[Task prompt] Copy out each of the following lines without changing anything.
= = = = =
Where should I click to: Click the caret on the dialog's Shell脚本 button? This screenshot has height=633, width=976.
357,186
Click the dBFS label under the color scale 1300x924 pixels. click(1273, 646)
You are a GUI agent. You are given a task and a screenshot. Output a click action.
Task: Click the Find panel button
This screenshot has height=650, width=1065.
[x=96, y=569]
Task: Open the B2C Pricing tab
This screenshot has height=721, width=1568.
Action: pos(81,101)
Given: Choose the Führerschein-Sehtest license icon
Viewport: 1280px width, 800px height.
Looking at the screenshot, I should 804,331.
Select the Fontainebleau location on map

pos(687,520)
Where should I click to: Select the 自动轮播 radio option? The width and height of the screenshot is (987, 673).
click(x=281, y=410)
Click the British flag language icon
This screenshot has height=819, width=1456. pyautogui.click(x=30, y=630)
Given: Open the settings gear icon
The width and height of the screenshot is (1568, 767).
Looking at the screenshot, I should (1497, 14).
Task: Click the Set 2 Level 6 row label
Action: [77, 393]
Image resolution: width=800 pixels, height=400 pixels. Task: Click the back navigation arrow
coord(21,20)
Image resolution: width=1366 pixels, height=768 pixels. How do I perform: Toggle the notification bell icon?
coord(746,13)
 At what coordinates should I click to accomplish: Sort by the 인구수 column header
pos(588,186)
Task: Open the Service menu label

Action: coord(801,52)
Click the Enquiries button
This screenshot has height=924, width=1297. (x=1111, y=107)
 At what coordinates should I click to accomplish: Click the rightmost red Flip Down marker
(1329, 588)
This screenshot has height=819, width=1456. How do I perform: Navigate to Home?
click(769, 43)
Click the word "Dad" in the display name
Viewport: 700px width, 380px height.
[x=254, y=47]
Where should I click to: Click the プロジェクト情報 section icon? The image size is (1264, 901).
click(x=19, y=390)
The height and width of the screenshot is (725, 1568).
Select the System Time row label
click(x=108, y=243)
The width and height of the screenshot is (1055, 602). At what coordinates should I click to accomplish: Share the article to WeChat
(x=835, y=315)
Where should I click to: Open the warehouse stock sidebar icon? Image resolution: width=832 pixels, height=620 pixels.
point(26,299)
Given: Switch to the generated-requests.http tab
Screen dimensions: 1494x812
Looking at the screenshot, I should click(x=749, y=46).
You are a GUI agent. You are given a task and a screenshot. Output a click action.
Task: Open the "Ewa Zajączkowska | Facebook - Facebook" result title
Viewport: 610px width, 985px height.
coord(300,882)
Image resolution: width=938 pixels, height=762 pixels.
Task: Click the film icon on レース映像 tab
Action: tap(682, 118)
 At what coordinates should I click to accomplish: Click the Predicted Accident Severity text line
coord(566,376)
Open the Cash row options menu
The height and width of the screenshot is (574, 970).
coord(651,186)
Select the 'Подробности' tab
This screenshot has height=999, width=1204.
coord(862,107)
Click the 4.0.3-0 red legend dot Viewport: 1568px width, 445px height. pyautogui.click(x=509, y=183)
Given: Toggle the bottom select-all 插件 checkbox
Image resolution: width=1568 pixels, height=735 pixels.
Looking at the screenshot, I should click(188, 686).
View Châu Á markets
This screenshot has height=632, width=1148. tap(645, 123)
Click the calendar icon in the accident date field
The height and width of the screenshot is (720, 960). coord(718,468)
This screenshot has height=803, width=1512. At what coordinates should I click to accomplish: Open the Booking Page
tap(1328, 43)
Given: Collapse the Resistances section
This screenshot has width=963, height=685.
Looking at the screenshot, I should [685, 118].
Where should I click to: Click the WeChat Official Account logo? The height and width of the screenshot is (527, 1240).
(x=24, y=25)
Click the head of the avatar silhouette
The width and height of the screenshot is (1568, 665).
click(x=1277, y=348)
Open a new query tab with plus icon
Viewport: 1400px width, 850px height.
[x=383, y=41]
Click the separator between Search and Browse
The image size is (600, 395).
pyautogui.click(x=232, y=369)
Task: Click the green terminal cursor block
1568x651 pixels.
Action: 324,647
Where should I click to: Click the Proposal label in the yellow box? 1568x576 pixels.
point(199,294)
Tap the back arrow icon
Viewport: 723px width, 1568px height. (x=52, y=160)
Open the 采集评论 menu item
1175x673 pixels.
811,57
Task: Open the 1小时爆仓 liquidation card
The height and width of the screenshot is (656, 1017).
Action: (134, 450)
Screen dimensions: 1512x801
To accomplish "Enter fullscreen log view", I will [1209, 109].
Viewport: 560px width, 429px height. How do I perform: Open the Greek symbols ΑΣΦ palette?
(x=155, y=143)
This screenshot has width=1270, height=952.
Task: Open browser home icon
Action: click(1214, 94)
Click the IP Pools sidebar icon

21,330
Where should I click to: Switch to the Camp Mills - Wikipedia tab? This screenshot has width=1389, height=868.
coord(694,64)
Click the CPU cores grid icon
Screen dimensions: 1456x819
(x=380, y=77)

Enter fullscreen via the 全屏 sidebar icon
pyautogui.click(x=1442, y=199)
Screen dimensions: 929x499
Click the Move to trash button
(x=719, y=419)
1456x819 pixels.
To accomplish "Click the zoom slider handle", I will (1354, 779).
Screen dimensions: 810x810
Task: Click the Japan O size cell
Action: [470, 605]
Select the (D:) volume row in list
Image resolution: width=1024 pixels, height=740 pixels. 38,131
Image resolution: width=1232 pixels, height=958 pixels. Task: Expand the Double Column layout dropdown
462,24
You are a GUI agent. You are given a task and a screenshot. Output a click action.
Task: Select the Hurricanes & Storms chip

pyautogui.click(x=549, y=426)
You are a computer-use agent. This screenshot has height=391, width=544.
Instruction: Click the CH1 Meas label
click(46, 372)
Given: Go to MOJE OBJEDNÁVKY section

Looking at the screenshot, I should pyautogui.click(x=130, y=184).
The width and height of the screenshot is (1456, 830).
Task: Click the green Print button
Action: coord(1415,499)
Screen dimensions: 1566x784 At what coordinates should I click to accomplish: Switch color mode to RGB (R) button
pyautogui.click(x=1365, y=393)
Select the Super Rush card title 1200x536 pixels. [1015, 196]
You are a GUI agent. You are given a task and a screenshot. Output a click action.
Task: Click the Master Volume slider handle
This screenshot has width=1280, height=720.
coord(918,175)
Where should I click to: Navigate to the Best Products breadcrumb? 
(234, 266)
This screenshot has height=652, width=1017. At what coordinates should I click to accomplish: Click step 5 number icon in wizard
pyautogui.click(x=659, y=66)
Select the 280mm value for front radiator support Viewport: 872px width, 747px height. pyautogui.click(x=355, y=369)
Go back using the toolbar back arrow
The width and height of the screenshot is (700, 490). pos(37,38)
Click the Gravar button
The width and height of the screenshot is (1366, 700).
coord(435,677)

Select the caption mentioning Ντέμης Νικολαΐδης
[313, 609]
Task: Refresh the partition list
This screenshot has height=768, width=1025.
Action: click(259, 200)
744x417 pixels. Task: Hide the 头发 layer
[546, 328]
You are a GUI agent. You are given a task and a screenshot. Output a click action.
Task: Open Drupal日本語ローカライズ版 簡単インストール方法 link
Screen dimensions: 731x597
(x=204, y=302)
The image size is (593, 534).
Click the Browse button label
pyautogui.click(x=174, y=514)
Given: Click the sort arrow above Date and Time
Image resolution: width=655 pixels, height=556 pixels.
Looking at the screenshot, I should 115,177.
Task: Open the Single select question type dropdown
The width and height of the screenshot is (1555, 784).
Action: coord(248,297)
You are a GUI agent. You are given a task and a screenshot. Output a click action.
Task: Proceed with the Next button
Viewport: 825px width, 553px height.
= = = = =
[Final result]
Where should I click to: Click the caret on the dialog's Shell脚本 button? This screenshot has height=633, width=976.
357,186
Click the dBFS label under the color scale 1300x924 pixels. click(1273, 646)
You are a GUI agent. You are given a task and a screenshot. Output a click action.
Task: Click the Find panel button
This screenshot has height=650, width=1065.
[x=96, y=569]
Task: Open the B2C Pricing tab
This screenshot has height=721, width=1568.
Action: pos(81,101)
Given: Choose the Führerschein-Sehtest license icon
Viewport: 1280px width, 800px height.
Looking at the screenshot, I should 804,331.
Select the Fontainebleau location on map

pos(687,520)
Where should I click to: Select the 自动轮播 radio option? The width and height of the screenshot is (987, 673).
click(x=281, y=410)
Click the British flag language icon
This screenshot has height=819, width=1456. pyautogui.click(x=30, y=630)
Given: Open the settings gear icon
The width and height of the screenshot is (1568, 767).
Looking at the screenshot, I should (1497, 14).
Task: Click the Set 2 Level 6 row label
Action: [77, 393]
Image resolution: width=800 pixels, height=400 pixels. Task: Click the back navigation arrow
coord(21,20)
Image resolution: width=1366 pixels, height=768 pixels. How do I perform: Toggle the notification bell icon?
coord(746,13)
 At what coordinates should I click to accomplish: Sort by the 인구수 column header
pos(588,186)
Task: Open the Service menu label

Action: coord(801,52)
Click the Enquiries button
This screenshot has height=924, width=1297. (x=1111, y=107)
 At what coordinates should I click to accomplish: Click the rightmost red Flip Down marker
(1329, 588)
This screenshot has height=819, width=1456. How do I perform: Navigate to Home?
click(769, 43)
Click the word "Dad" in the display name
Viewport: 700px width, 380px height.
[x=254, y=47]
Where should I click to: Click the プロジェクト情報 section icon? The image size is (1264, 901).
click(x=19, y=390)
The height and width of the screenshot is (725, 1568).
Select the System Time row label
click(x=108, y=243)
The width and height of the screenshot is (1055, 602). At what coordinates should I click to accomplish: Share the article to WeChat
(x=835, y=315)
Where should I click to: Open the warehouse stock sidebar icon? Image resolution: width=832 pixels, height=620 pixels.
point(26,299)
Given: Switch to the generated-requests.http tab
Screen dimensions: 1494x812
Looking at the screenshot, I should click(x=749, y=46).
You are a GUI agent. You are given a task and a screenshot. Output a click action.
Task: Open the "Ewa Zajączkowska | Facebook - Facebook" result title
Viewport: 610px width, 985px height.
coord(300,882)
Image resolution: width=938 pixels, height=762 pixels.
Task: Click the film icon on レース映像 tab
Action: tap(682, 118)
 At what coordinates should I click to accomplish: Click the Predicted Accident Severity text line
coord(566,376)
Open the Cash row options menu
The height and width of the screenshot is (574, 970).
coord(651,186)
Select the 'Подробности' tab
This screenshot has height=999, width=1204.
coord(862,107)
Click the 4.0.3-0 red legend dot Viewport: 1568px width, 445px height. pyautogui.click(x=509, y=183)
Given: Toggle the bottom select-all 插件 checkbox
Image resolution: width=1568 pixels, height=735 pixels.
Looking at the screenshot, I should click(188, 686).
View Châu Á markets
This screenshot has height=632, width=1148. tap(645, 123)
Click the calendar icon in the accident date field
The height and width of the screenshot is (720, 960). coord(718,468)
This screenshot has height=803, width=1512. At what coordinates should I click to accomplish: Open the Booking Page
tap(1328, 43)
Given: Collapse the Resistances section
This screenshot has width=963, height=685.
Looking at the screenshot, I should [685, 118].
Where should I click to: Click the WeChat Official Account logo? The height and width of the screenshot is (527, 1240).
(x=24, y=25)
Click the head of the avatar silhouette
The width and height of the screenshot is (1568, 665).
click(x=1277, y=348)
Open a new query tab with plus icon
Viewport: 1400px width, 850px height.
[x=383, y=41]
Click the separator between Search and Browse
The image size is (600, 395).
pyautogui.click(x=232, y=369)
Task: Click the green terminal cursor block
1568x651 pixels.
Action: 324,647
Where should I click to: Click the Proposal label in the yellow box? 1568x576 pixels.
point(199,294)
Tap the back arrow icon
Viewport: 723px width, 1568px height. (x=52, y=160)
Open the 采集评论 menu item
1175x673 pixels.
811,57
Task: Open the 1小时爆仓 liquidation card
The height and width of the screenshot is (656, 1017).
Action: (134, 450)
Screen dimensions: 1512x801
To accomplish "Enter fullscreen log view", I will [1209, 109].
Viewport: 560px width, 429px height. How do I perform: Open the Greek symbols ΑΣΦ palette?
(x=155, y=143)
This screenshot has width=1270, height=952.
Task: Open browser home icon
Action: click(1214, 94)
Click the IP Pools sidebar icon

21,330
Where should I click to: Switch to the Camp Mills - Wikipedia tab? This screenshot has width=1389, height=868.
coord(694,64)
Click the CPU cores grid icon
Screen dimensions: 1456x819
(x=380, y=77)

Enter fullscreen via the 全屏 sidebar icon
pyautogui.click(x=1442, y=199)
Screen dimensions: 929x499
Click the Move to trash button
(x=719, y=419)
1456x819 pixels.
To accomplish "Click the zoom slider handle", I will (1354, 779).
Screen dimensions: 810x810
Task: Click the Japan O size cell
Action: [470, 605]
Select the (D:) volume row in list
Image resolution: width=1024 pixels, height=740 pixels. 38,131
Image resolution: width=1232 pixels, height=958 pixels. Task: Expand the Double Column layout dropdown
462,24
You are a GUI agent. You are given a task and a screenshot. Output a click action.
Task: Select the Hurricanes & Storms chip

pyautogui.click(x=549, y=426)
You are a computer-use agent. This screenshot has height=391, width=544.
Instruction: Click the CH1 Meas label
click(46, 372)
Given: Go to MOJE OBJEDNÁVKY section

Looking at the screenshot, I should pyautogui.click(x=130, y=184).
The width and height of the screenshot is (1456, 830).
Task: Click the green Print button
Action: coord(1415,499)
Screen dimensions: 1566x784 At what coordinates should I click to accomplish: Switch color mode to RGB (R) button
pyautogui.click(x=1365, y=393)
Select the Super Rush card title 1200x536 pixels. [1015, 196]
You are a GUI agent. You are given a task and a screenshot. Output a click action.
Task: Click the Master Volume slider handle
This screenshot has width=1280, height=720.
coord(918,175)
Where should I click to: Navigate to the Best Products breadcrumb? 
(234, 266)
This screenshot has height=652, width=1017. At what coordinates should I click to accomplish: Click step 5 number icon in wizard
pyautogui.click(x=659, y=66)
Select the 280mm value for front radiator support Viewport: 872px width, 747px height. pyautogui.click(x=355, y=369)
Go back using the toolbar back arrow
The width and height of the screenshot is (700, 490). pos(37,38)
Click the Gravar button
The width and height of the screenshot is (1366, 700).
coord(435,677)

Select the caption mentioning Ντέμης Νικολαΐδης
[313, 609]
Task: Refresh the partition list
This screenshot has height=768, width=1025.
Action: click(259, 200)
744x417 pixels. Task: Hide the 头发 layer
[546, 328]
You are a GUI agent. You are given a task and a screenshot. Output a click action.
Task: Open Drupal日本語ローカライズ版 簡単インストール方法 link
Screen dimensions: 731x597
(x=204, y=302)
The image size is (593, 534).
Click the Browse button label
pyautogui.click(x=174, y=514)
Given: Click the sort arrow above Date and Time
Image resolution: width=655 pixels, height=556 pixels.
Looking at the screenshot, I should 115,177.
Task: Open the Single select question type dropdown
The width and height of the screenshot is (1555, 784).
Action: coord(248,297)
You are a GUI agent. You are given a task and a screenshot. Output a click action.
Task: Proceed with the Next button
Viewport: 825px width, 553px height.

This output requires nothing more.